For the records below, tally the lines that include the word "computer" and report the number alone.

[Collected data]
•••••

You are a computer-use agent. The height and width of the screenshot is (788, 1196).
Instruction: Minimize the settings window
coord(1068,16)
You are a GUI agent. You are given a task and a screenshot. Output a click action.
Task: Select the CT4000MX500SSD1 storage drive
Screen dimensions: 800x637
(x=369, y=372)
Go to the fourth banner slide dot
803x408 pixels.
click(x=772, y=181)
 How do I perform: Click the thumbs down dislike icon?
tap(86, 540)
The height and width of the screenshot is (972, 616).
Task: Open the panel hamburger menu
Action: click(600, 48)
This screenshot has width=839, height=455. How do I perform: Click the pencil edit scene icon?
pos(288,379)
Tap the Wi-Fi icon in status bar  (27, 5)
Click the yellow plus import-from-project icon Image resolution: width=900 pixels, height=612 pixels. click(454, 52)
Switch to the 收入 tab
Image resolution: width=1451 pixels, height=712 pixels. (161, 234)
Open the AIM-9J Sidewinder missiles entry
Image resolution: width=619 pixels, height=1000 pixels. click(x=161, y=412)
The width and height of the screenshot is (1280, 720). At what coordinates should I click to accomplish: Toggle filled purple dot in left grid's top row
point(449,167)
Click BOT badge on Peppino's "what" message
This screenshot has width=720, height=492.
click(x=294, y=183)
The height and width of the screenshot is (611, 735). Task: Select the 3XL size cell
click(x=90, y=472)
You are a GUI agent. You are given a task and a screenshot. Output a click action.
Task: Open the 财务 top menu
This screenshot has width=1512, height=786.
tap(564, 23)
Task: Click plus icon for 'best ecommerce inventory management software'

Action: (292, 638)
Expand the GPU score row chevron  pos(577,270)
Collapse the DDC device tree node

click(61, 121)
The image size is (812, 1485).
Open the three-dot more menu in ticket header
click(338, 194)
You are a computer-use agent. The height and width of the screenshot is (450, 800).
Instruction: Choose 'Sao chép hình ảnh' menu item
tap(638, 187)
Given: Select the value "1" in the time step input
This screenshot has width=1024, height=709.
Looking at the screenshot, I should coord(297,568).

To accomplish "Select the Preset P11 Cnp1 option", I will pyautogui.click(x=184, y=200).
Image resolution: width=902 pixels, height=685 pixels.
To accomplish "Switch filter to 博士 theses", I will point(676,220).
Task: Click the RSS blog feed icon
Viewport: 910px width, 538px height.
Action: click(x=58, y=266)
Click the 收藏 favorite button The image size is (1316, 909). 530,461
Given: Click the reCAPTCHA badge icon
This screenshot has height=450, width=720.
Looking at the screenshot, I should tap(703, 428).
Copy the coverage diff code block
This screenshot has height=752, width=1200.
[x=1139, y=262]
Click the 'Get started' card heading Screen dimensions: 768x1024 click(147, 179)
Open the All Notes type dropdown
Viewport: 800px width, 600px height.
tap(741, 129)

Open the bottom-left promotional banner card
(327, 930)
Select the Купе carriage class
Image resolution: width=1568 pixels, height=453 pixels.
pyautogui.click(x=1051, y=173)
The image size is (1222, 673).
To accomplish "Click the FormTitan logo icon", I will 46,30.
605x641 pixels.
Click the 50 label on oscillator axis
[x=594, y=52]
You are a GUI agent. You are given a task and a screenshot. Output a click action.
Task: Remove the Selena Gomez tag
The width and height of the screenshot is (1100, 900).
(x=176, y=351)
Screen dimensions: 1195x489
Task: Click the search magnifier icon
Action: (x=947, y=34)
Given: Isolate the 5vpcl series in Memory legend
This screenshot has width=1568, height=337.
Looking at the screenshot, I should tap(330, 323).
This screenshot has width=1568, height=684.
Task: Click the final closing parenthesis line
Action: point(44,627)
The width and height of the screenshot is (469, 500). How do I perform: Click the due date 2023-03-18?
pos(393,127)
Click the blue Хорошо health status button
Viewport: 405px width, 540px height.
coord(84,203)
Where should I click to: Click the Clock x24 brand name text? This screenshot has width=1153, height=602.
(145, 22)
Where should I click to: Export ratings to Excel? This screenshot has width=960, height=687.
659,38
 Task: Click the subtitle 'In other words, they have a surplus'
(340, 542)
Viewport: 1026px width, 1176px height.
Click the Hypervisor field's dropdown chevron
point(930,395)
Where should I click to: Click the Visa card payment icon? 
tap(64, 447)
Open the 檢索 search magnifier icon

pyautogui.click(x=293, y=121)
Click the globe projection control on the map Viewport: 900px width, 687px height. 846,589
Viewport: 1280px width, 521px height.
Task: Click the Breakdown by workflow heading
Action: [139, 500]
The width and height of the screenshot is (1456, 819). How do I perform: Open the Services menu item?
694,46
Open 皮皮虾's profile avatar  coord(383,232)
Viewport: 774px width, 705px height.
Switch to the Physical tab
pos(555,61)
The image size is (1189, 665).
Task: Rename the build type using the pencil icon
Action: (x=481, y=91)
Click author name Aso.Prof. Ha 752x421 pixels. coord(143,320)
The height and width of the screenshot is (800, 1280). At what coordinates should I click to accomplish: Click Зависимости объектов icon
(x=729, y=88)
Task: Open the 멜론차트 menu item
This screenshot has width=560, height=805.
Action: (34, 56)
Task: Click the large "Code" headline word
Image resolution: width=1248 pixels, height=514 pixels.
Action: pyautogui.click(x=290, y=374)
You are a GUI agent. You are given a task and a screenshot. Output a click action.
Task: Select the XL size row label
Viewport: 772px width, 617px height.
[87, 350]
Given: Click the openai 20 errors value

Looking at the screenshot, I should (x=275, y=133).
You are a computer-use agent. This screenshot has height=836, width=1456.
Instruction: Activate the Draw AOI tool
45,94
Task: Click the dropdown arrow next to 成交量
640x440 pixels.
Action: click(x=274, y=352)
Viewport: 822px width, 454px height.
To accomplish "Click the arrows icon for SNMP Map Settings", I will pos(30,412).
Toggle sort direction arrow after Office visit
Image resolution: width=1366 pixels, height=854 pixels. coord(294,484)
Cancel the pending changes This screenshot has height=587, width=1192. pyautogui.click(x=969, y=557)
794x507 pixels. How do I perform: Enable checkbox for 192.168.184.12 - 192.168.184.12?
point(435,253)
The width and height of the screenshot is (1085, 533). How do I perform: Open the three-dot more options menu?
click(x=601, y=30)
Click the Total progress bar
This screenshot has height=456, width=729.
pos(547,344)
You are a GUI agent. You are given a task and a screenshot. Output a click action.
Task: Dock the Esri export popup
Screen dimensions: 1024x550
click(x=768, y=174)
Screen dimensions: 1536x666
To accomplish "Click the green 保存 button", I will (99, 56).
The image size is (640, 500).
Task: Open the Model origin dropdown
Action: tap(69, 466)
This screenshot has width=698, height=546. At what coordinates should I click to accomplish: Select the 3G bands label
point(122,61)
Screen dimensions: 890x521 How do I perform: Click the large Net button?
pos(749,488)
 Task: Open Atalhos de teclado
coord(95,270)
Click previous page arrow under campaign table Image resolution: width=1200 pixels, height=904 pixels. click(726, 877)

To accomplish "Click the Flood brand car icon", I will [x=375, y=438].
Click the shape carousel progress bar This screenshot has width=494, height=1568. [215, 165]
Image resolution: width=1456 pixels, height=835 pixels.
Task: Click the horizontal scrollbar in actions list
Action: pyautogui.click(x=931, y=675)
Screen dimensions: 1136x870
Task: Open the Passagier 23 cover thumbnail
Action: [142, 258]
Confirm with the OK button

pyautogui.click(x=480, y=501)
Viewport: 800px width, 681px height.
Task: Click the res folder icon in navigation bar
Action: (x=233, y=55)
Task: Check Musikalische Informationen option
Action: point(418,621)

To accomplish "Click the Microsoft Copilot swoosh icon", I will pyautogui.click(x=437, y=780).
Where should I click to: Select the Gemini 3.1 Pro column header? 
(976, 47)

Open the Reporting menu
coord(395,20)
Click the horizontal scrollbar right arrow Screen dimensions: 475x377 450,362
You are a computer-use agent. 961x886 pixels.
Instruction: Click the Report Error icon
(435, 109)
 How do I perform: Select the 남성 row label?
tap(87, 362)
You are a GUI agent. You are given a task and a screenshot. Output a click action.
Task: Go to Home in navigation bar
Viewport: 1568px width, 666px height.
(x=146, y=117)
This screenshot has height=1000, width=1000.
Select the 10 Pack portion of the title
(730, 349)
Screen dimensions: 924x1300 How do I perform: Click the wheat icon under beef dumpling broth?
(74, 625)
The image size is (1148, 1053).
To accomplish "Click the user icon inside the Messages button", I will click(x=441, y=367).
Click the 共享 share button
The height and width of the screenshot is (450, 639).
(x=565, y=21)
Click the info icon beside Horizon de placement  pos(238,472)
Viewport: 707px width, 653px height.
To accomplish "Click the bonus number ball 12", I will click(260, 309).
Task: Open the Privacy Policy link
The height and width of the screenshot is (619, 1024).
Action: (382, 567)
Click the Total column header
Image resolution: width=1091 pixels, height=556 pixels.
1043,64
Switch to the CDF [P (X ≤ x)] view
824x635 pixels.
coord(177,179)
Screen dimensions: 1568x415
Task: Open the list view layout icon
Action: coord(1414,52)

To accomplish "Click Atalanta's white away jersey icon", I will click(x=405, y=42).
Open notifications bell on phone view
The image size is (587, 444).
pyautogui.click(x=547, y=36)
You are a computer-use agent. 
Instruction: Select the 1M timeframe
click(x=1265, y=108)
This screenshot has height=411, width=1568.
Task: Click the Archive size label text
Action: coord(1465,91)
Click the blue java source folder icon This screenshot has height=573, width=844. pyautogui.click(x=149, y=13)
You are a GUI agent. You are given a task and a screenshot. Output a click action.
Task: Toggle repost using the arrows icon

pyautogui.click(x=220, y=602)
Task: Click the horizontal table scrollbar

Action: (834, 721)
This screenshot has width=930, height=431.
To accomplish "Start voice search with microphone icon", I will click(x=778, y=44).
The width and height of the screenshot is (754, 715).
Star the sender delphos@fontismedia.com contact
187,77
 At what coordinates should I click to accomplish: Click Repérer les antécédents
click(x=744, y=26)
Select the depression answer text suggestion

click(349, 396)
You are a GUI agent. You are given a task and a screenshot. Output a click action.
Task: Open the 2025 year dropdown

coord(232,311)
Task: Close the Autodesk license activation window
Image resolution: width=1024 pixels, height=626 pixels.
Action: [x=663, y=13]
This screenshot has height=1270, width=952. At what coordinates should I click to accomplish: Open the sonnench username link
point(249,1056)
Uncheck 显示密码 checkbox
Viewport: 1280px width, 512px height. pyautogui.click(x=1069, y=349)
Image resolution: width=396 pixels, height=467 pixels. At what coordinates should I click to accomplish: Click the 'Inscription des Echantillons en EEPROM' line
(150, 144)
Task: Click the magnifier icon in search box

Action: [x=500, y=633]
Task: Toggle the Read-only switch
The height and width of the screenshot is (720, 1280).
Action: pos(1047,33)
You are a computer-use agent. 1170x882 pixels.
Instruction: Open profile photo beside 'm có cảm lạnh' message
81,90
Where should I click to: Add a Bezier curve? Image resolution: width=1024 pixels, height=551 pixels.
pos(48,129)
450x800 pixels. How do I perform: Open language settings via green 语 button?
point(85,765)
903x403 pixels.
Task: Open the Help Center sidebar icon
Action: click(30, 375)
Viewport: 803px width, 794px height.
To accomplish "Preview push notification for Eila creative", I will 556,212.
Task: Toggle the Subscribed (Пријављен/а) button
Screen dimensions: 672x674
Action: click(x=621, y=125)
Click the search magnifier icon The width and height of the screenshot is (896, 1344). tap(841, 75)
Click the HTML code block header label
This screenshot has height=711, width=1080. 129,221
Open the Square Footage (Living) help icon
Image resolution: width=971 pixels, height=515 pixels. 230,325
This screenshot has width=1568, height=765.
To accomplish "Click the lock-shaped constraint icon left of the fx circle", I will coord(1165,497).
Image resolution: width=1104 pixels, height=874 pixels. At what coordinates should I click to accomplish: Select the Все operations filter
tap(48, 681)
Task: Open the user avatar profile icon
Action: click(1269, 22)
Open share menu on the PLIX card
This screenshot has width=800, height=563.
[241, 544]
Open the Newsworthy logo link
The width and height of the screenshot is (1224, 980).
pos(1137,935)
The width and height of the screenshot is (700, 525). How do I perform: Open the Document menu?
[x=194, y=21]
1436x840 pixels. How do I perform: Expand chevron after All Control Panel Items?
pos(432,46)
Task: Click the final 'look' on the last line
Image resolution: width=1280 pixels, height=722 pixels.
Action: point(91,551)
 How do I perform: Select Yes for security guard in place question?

•••••

Response to this exercise:
6